"For years, many children who have multiple congenital problems, such as developmental delays, heart defects and facial abnormalities, have gone undiagnosed because they may not have an easily recognizable syndrome," said study leader Tamin H. Shaikh, Ph.D., a molecular geneticist at The Children's Hospital of Philadelphia.
"Until recently, our laboratory technology was not sufficiently refined to detect many of these small rearrangements in chromosomes," added Dr. Shaikh. "Now we have a better tool for finding the abnormal gene or genes that give rise to a disorder." The research is published in the May 2006 issue of Human Mutation.

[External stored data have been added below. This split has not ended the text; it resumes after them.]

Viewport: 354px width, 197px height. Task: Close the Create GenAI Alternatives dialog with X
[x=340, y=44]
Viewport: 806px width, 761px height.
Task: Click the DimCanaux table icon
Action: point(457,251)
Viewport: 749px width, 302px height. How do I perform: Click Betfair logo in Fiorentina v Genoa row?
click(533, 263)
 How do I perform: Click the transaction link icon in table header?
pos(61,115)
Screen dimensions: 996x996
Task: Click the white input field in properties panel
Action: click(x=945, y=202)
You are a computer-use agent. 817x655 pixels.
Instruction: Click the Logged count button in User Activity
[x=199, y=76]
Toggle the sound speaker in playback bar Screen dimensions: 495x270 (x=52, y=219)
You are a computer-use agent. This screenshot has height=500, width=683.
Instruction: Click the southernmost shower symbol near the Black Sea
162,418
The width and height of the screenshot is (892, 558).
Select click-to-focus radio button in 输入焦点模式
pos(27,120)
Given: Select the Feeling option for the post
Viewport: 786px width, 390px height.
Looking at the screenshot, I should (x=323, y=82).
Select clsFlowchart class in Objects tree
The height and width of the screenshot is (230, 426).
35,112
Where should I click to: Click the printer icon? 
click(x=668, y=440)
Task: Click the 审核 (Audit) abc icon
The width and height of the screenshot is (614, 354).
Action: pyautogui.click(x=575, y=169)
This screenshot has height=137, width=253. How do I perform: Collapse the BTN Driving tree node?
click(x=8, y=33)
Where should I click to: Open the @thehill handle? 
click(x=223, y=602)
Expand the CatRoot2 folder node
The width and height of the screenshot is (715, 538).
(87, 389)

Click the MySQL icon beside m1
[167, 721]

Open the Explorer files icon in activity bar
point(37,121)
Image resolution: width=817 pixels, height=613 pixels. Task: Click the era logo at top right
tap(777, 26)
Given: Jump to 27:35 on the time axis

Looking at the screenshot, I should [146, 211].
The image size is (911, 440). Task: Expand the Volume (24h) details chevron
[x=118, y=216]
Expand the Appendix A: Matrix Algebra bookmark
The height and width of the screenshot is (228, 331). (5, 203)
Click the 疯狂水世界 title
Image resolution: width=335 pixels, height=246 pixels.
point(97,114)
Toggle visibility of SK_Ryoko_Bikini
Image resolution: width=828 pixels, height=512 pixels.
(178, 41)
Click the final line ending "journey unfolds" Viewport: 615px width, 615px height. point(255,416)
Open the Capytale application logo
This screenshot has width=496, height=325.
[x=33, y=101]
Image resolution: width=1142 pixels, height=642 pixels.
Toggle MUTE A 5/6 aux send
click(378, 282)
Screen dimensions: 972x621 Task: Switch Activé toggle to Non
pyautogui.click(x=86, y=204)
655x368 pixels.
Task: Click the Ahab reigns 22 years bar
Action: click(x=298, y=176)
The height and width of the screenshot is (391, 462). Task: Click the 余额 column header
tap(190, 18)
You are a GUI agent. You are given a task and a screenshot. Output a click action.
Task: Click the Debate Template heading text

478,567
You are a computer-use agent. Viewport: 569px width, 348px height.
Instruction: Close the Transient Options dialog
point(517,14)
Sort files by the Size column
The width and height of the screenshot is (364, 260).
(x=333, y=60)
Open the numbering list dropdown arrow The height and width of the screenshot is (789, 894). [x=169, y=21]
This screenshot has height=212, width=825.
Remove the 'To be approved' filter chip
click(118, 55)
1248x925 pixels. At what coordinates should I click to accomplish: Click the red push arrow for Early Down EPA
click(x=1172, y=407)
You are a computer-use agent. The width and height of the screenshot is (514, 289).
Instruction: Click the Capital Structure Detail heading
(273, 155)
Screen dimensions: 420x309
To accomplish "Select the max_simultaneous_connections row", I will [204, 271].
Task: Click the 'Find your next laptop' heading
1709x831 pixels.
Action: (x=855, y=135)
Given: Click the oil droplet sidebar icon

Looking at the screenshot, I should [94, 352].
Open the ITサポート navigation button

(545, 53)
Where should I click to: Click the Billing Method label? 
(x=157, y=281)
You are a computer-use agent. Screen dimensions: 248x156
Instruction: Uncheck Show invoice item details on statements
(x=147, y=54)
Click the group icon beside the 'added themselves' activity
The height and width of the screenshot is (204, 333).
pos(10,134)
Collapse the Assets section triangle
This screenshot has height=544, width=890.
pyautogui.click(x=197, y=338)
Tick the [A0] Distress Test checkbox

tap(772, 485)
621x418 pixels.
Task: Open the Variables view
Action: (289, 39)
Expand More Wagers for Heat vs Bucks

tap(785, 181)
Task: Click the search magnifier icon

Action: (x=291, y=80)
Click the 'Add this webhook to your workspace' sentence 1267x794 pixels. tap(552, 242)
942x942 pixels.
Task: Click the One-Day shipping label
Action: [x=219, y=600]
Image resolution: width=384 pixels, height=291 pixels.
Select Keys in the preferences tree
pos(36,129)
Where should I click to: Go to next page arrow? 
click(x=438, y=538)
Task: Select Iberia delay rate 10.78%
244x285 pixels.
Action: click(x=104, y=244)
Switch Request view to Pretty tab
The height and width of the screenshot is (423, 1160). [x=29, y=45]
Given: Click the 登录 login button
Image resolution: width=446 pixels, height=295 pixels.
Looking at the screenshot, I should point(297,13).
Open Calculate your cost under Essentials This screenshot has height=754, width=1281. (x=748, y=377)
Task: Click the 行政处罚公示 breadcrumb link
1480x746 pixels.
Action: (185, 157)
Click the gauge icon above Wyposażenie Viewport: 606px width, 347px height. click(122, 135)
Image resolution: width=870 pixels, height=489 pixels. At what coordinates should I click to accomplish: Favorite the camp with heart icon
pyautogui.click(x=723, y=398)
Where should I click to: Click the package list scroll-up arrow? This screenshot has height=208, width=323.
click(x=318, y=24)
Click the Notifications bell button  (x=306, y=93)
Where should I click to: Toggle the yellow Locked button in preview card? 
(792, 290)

For many of these rare disorders caused by small errors in chromosomes, improved diagnosis does not mean that physicians can provide more effective treatments, at least not immediately. In the long run, adds Dr. Shaikh, better knowledge of the underlying genetic cause of a disease may provide targets for designing future therapies.
Conventional genetic tests have limited resolving power in detecting many chromosomal arrangements. In karyotyping, chromosomes are stained and examined under microscopes, but only larger rearrangements are visible, such as extensive deletions, or the presence of an extra chromosome, as occurs in Down syndrome. Another technique, subtelomere analysis, finds smaller, submicroscopic abnormalities, but only in the regions directly below the telomeres, at the end of each chromosome.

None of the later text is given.